Permintaan Tertulis 1: Menurut laporan tentang bom bunuh diri di Markas Polrestabes Medan, dari mana polisi mengetahui identitas pelaku?
Permintaan Tertulis 2: Teruskan laporan tentang bom bunuh diri di Markas Polrestabes Medan, mulai setelah kalimat terakhir yang tercantum.

Laporan reporter Gridhot.ID, Nicolaus Ade
Gridhot.ID - Aksi bom bunuh diri terjadi di Markas Polrestabes Medan, Jalan HM Said Medan, Kota Medan, Sumatera Utara, Rabu (13/11/2019) pagi.
Dikutip dari Kompas, peristiwa itu terjadi sekitar pukul 08.45 WIB, saat sejumlah polisi baru saja melakukan apel pagi.
Pelaku yang mengenakan jaket berlogo ojek online meninggal di tempat dengan kondisi mengenaskan.
Peristiwa itu juga menyebabkan enam orang menjadi korban luka ringan.
Empat orang merupakan personel Polri, satu orang pekerja PHL, sementara seorang lain masyarakat biasa.
Kepolisian kini telah mengantongi identitas pelaku bom bunuh diri di halaman Markas Polrestabes Medan.
"Pelaku berinisial RMN, usianya 24 tahun," ujar Kepala Biro Penerangan Masyarakat Divisi Humas Polri Brigjen (Pol) Dedi Prasetyo dalam konferensi pers di Gedung Humas Polri, Jakarta, Rabu siang.
Identitas pelaku diketahui berdasarkan sidik jari jenazah yang diambil oleh tim Inafis Polri.
"Pemeriksaan tersebut, penyidik, dalam hal ini Inafis, berhasil mengetahui identitas tersangka di tempat kejadian perkara," ujar Dedi.
Pelaku diketahui lahir di Medan dan berstatus mahasiswa/pelajar.
"Selanjutnya dari yang bersangkutan, akan dikembangkan lagi oleh Densus 88," lanjut Dedi.
Dari hasil analisis sementara, aksi bom bunuh diri di Markas Polrestabes Medan ternyata tidak lepas dari jaringan Jamaah Ansharut Tauhid (JAD).
Analisis itu diungkapkan mantan pentolan Jamaah Islamiyah (JI) yang juga mantan Kombatan, Ali Fauzi saat dihubungi Surya.co.id, Rabu (13/11/2019) terkait aksi bom bunuh diri.
Pendapat Ali Fauzi yang juga adik kandung Trio Bomer Bali ini didasarkan analisanya pada tipe bom yang diledakkan di Medan, sama dengan anggota JAD sebelumnya.
"Targetnya sama, modusnya sana dan tipe bomnya juga sama," katanya.
Sementara ideologinya sama yakni JAD dengan sasaran pada polisi yang dianggapnya toghut, perspektif itu adalah ideoligi JAD.

Baris Data:
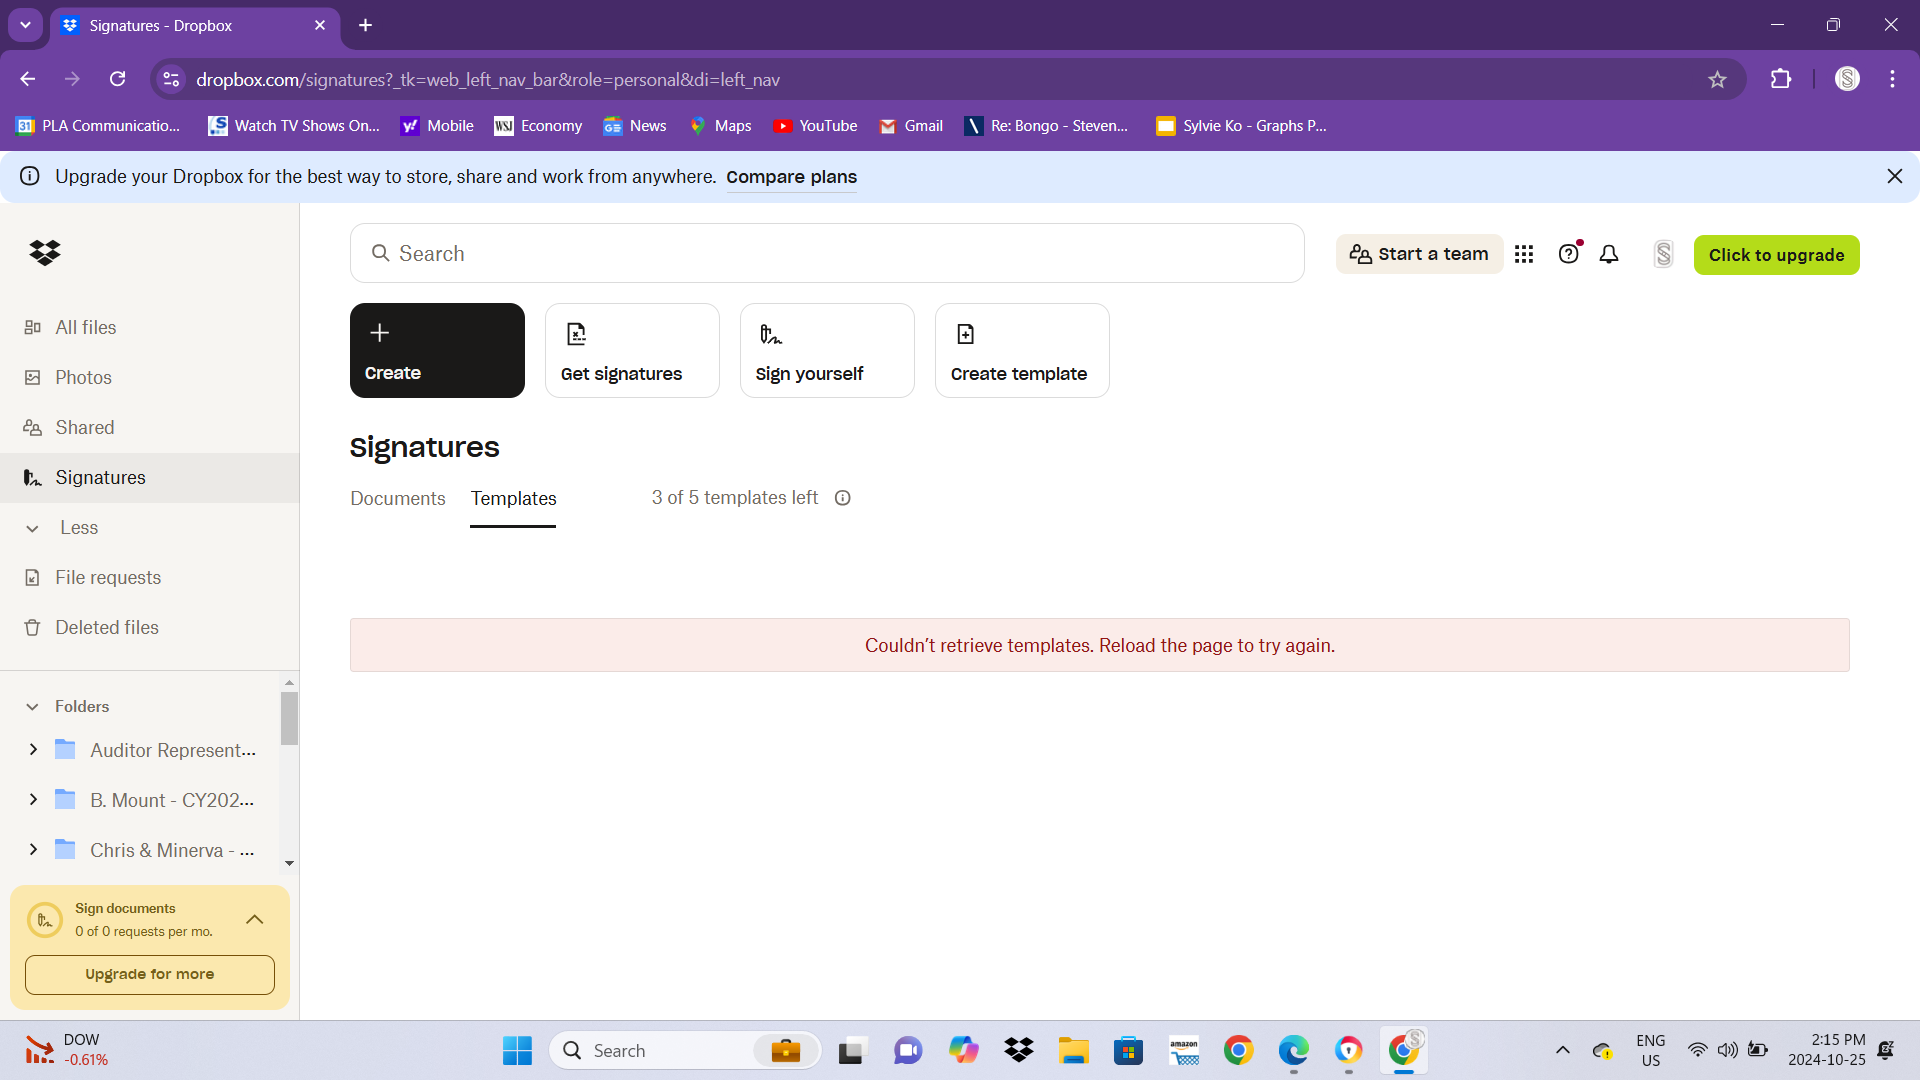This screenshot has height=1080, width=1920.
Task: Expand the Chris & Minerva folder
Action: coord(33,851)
* * *
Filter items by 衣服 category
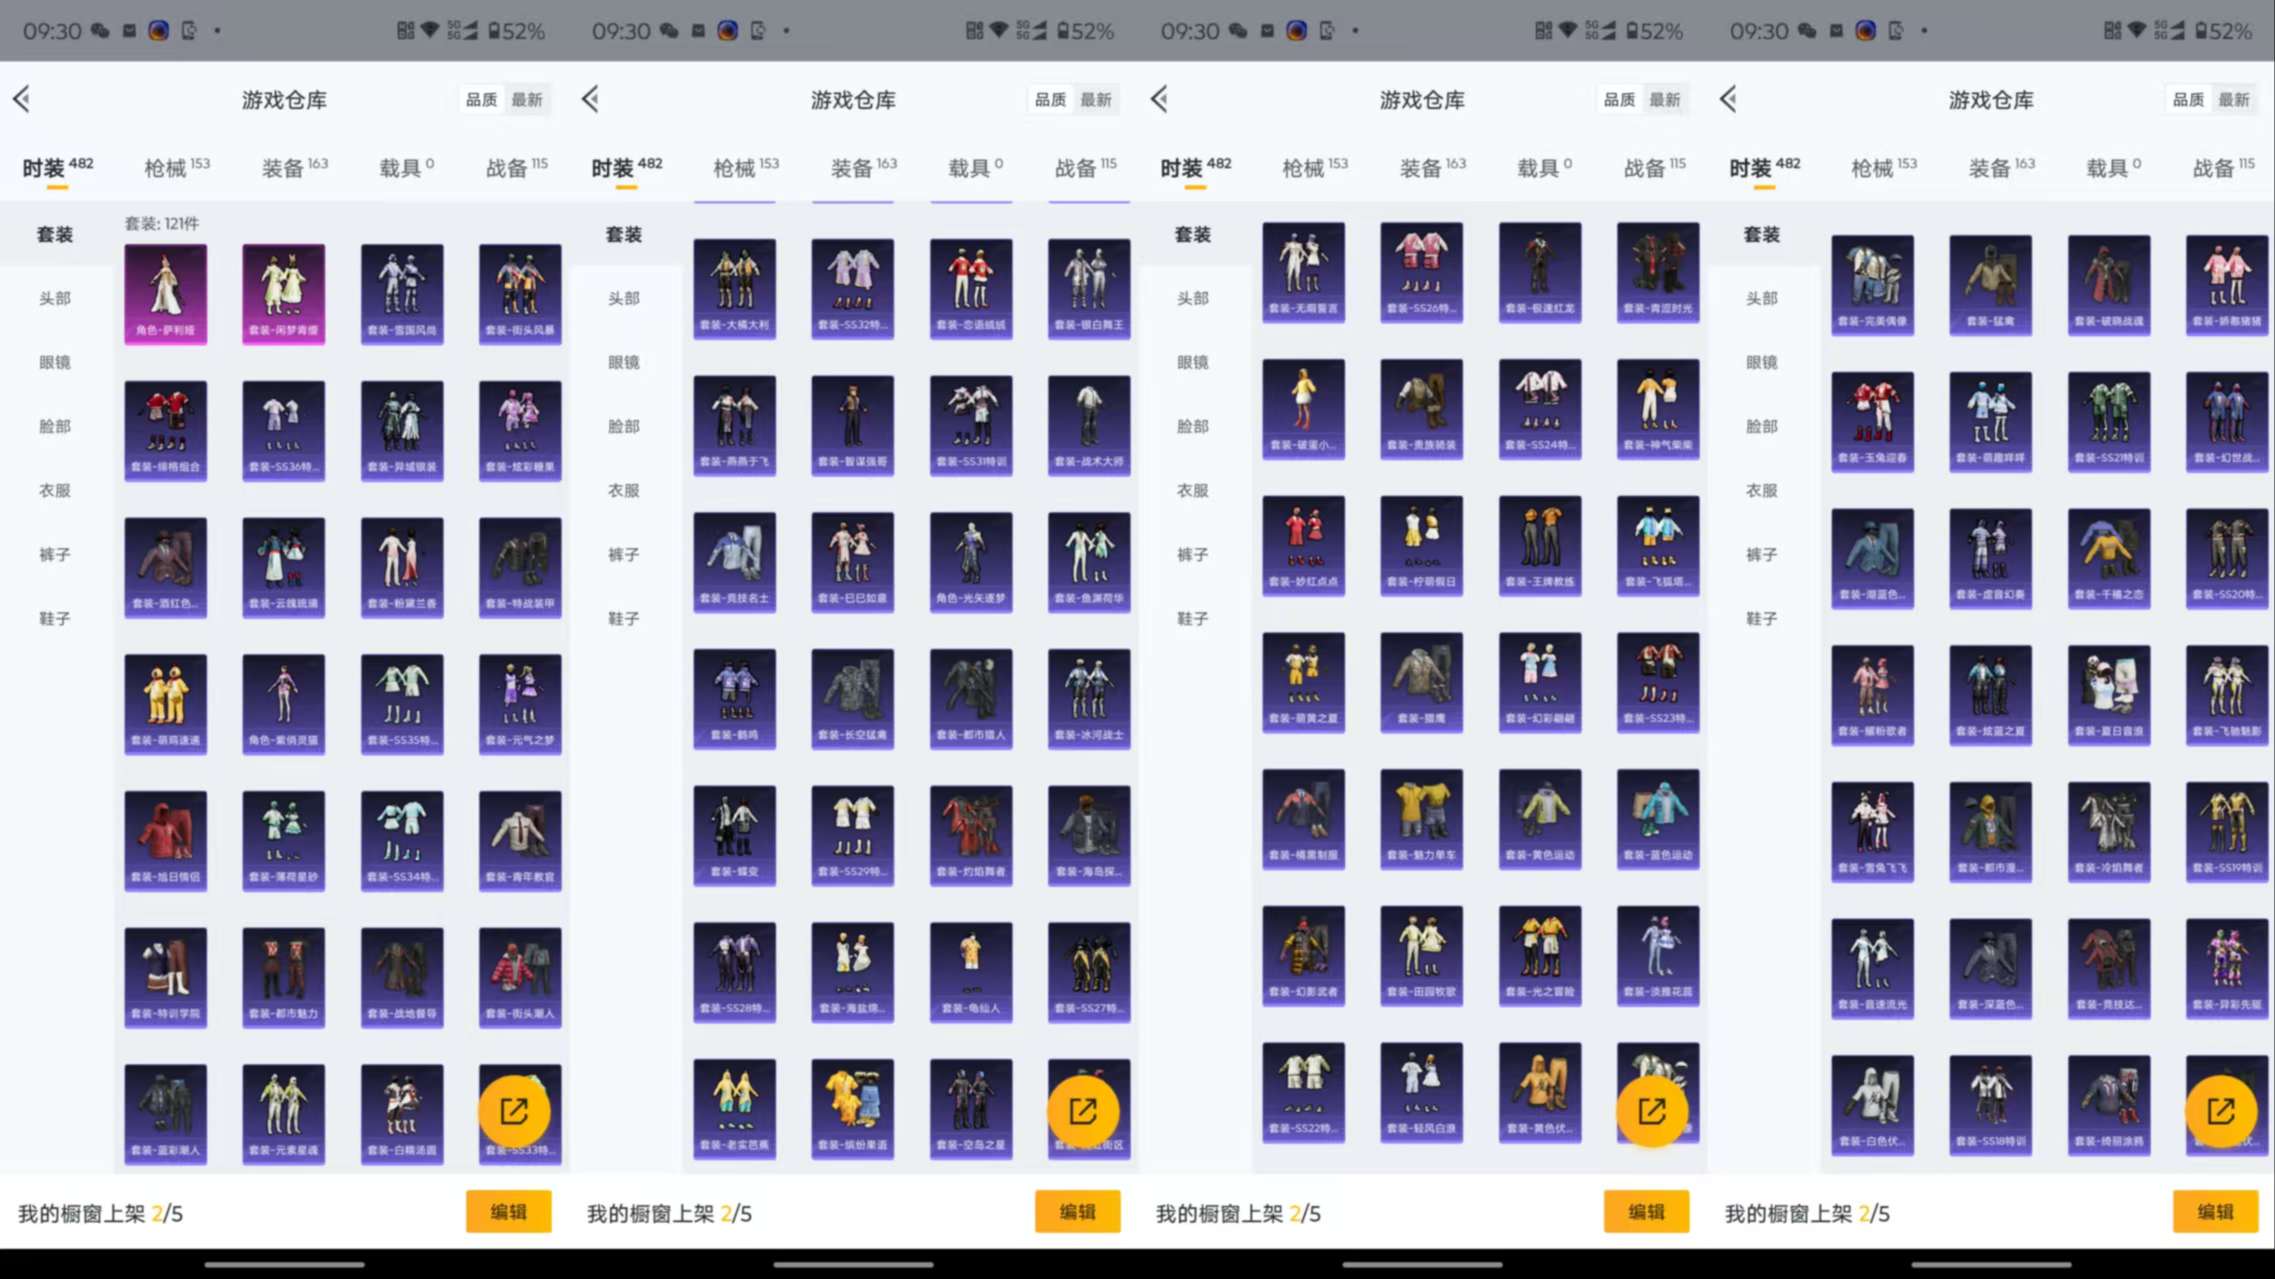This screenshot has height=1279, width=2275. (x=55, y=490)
==
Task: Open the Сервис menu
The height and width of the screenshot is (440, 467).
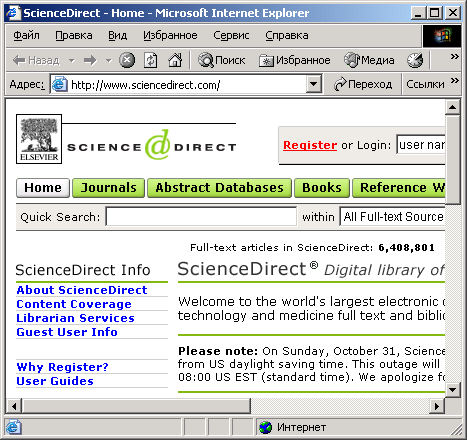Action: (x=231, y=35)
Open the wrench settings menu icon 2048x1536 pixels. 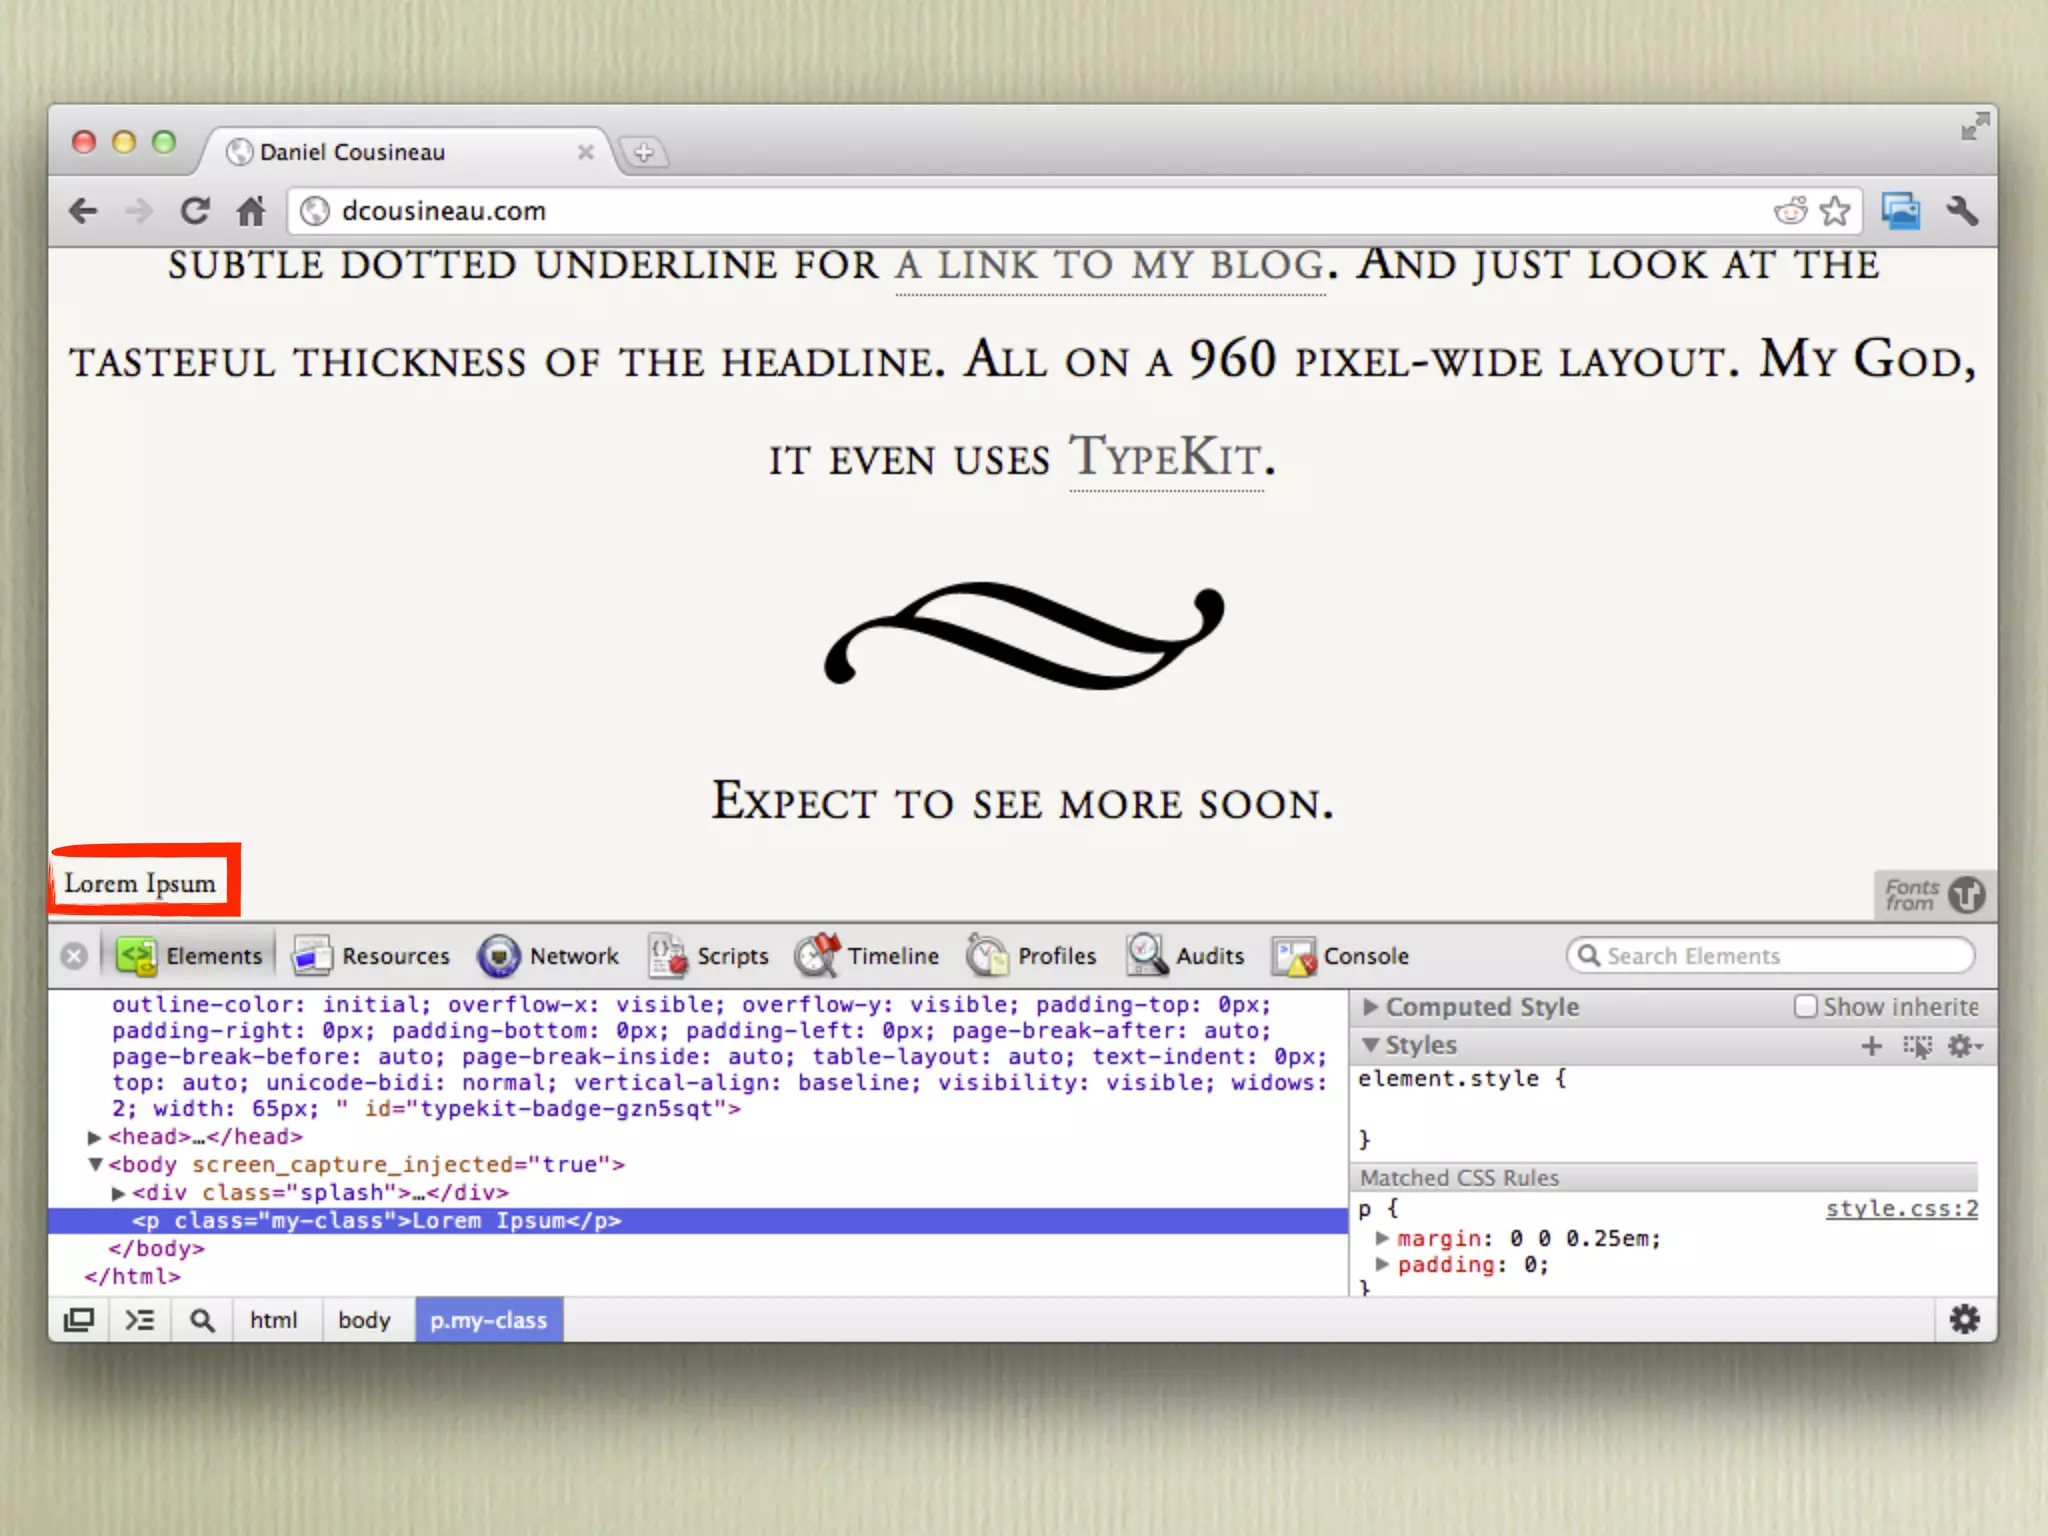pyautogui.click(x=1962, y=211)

Hasil Tugas 1: Identitas pelaku diketahui dari sidik jari jenazah yang diambil oleh tim Inafis Polri.

Hasil Tugas 2:
Hal tersebut pun diperjelas oleh pengamat Intelijen dan Keamanan UI, Stanislaus Riyanta saat diwawancara di acara Mata Najwa Rabu (13/11/2019).
Stanislaus Riyanta menganggap teror yang dilakukan pelaku tak jauh juga dari ideologi ISIS.
Para pelaku mengincar polisi yang dianggap sebagai musuhnya.
"Ini memang fenomena yang dilakukan ISIS menganggap bahwa musuhnya adalah polisi," ujarnya.
Stanislaus Riyanta menyebut bahwa gerakan ISIS berbeda dengan Al-Qaeda yang menyerang Amerika.
"Ini berbeda dengan kelompok yang sebelumnya, Al-Qaeda yang menyerang simbol-simbol Amerika seperti jw marriott, ritz carlton, nah ini berbeda, ini ciri khas ISIS," ujarnya.
Stanislaus Riyanta membeberkan bahwa aksi-aksi teroris ini sudah diprediksi akan terjadi pasca kematian Abu Bakar al-Baghdadi.
Sehingga menurutnya, pengikut ISIS melakukan aksi balas dendam.
"Kenapa ini terjadi, ini sudah diprediksi, pasca kematian pemimpin ISIS yakni Abu Bakar Al-Baghdadi, memicu balas dendam," ujarnya.
Stanislaus Riyanta lalu menyebutkan bahwa kasus penusukan Wiranto juga dilakukan oleh orang-orang yang terpapar ISIS dan melakukan aksi balas dendam.
"Kita lihat kasus Pak Wiranto, itu dilakukan oleh 2 orang, itu terdesak karena pimpinannya ditangkap di bekasi, lalu dia lari ke arah Pandeglang, dan melakukan aksi kepada Pak Wiranto.
"Bayangkan ketika pemimpin di sana tewas, Abu Bakar Al-Baghdadi, ia melakukan balas dendam," ujarnya.
Terkait dengan sosok pelaku, Stanislaus Riyanta menyebutkan bahwa saat ini belum teridentifikasi.
"Pelakunya memang belum diidentifikasi, pelakunya kelompok apa tunggal, memang belum terindentikasi," ujarnya.
Terkait dengan pelaku, Stanislaus Riyanta menyebutkan bahwa pelaku perorangan lebih berbahaya daripada kelompok.
Menurutnya, jika dilakukan berkelompok, maka percakapan-percakapan mereka melalui ponsel bisa dilacak.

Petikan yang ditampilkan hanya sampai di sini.